O projeto PORTriO editou o seu primeiro CD em outubro de 2013. Quem o acompanha neste projeto? Sobre que reportório se debruçam?
O PORTriO é o mais recente projeto em que estou envolvido e inclui o clarinetista Filipe Pereira e o violetista Hugo Diogo. O trio surgiu em Abril de 2013 com o propósito de gravar em CD as Oito Peças de Max Bruch, as Cinco Miniaturas em Trio de Sérgio Azevedo e o Duo para clarinete e viola de Alexandre Delgado.
De momento estamos igualmente a trabalhar no incontornável Kegelstatt Trio de Mozart e no Trio op.264 de Reinecke.
O António teve já o privilégio de estrear obras de compositores como António Chagas Rosa e Telmo Marques. Sente que é uma grande responsabilidade ser o primeiro a interpretar esta ou aquela obra?
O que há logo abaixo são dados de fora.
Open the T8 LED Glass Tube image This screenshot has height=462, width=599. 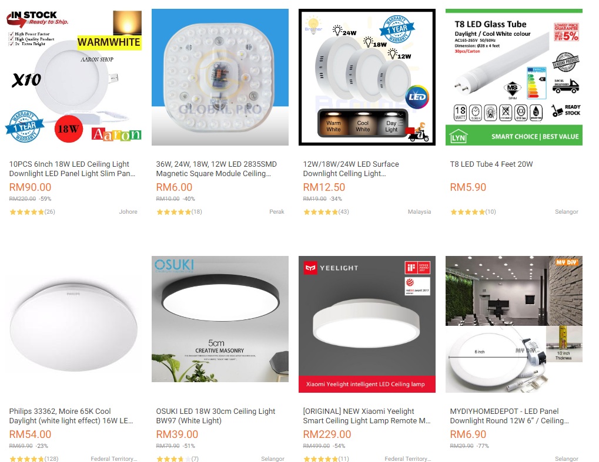514,77
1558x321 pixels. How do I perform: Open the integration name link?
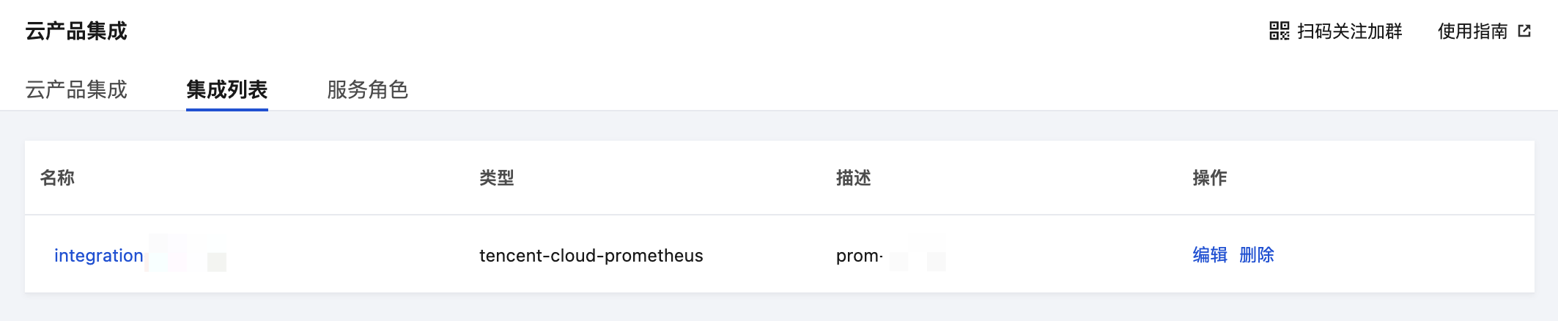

Sim, sinto que é uma grande responsabilidade mas igualmente um privilégio poder receber diretamente do compositor impressões e sugestões relativamente à interpretação. Digamos que o facto de ser uma estreia acarreta consigo uma vantagem e um desafio: a vantagem é não haver interpretações ou gravações com quem te compararem (o que dá um certo conforto não ter que ouvir "gostei mas a interpretação de fulano X é melhor"); o desafio é, por não existirem referências sonoras, termos que descobrir a obra por nós mesmos!
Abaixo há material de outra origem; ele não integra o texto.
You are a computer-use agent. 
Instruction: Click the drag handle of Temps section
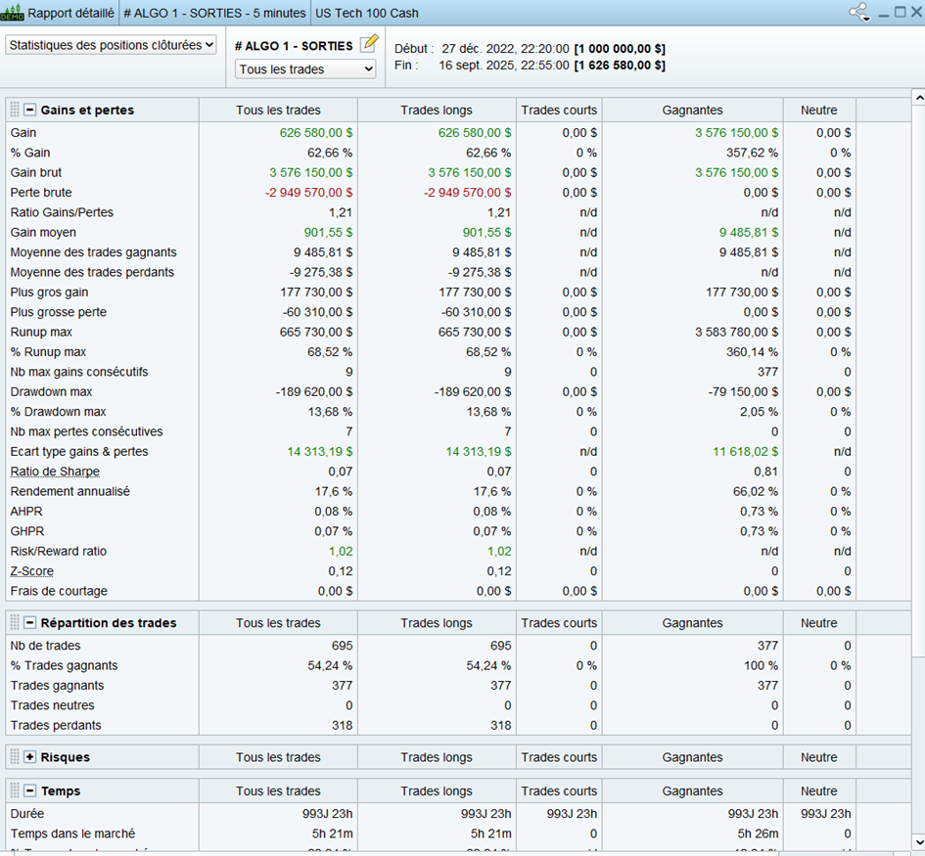(15, 791)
A solo já se apresentou com a Orquestra Clássica da Madeira, com a Orquestra do Norte, com a Orquestra Sinfónica da ESART e com a Fundação Orquestra Estúdio sob a direção dos Maestros Rui Massena, Sandor Gyudi e Miguel Graça Moura. O que representam para o António estas oportunidades?
Representam a oportunidade de fazer reportório concertante, pois sem orquestra não é possível fazer muita da grande música que se escreveu para piano. Podemos sempre estudá-la, é certo, mas a experiência de palco é insubstituível, e fazer com a parte da orquestra reduzida a um segundo piano perde toda a variedade de colorido.
Representam também a oportunidade de tocar com outros músicos e de rápida e eficazmente encontrarmos pontos convergentes (rápida porque normalmente só se fazem dois ensaios com a orquestra antes do concerto). É um imenso estímulo à audição e à disponibilidade: não podemos ter interpretações cristalizadas, há que deixar espaço a outras visões e a outras formas de tocar. Tive a oportunidade de tocar a Rapsódia sobre um Tema de Paganini, de Rachmaninoff, com três orquestras diferentes – a Orquestra do Norte, a Orquestra Clássica da Madeira e a Fundação Orquestra Estúdio – e as interpretações foram sempre diferentes precisamente porque há que moldar visões, escutar diferentes formas de frasear, diferentes formas de respirar.
Muito obrigado pelo tempo que nos dedicou. A sua carreira daria certamente para falarmos muito mais... Para terminar, gostaríamos que nos falasse dos seus planos para o futuro mais próximo... Está em preparação algum projeto novo para apresentar ao público?
Eu é que agradeço novamente o convite e as suas generosas palavras. Tenho brevemente, no dia 18 de Fevereiro, um recital integrado nas comemorações do Centenário do Nascimento da pianista Maria Campina, no Cineteatro de Loulé. Outros recitais estão "na forja", mas por não ter ainda datas fechadas não queria estar agora a alongar-me. Mas novidades virão. Muito obrigado.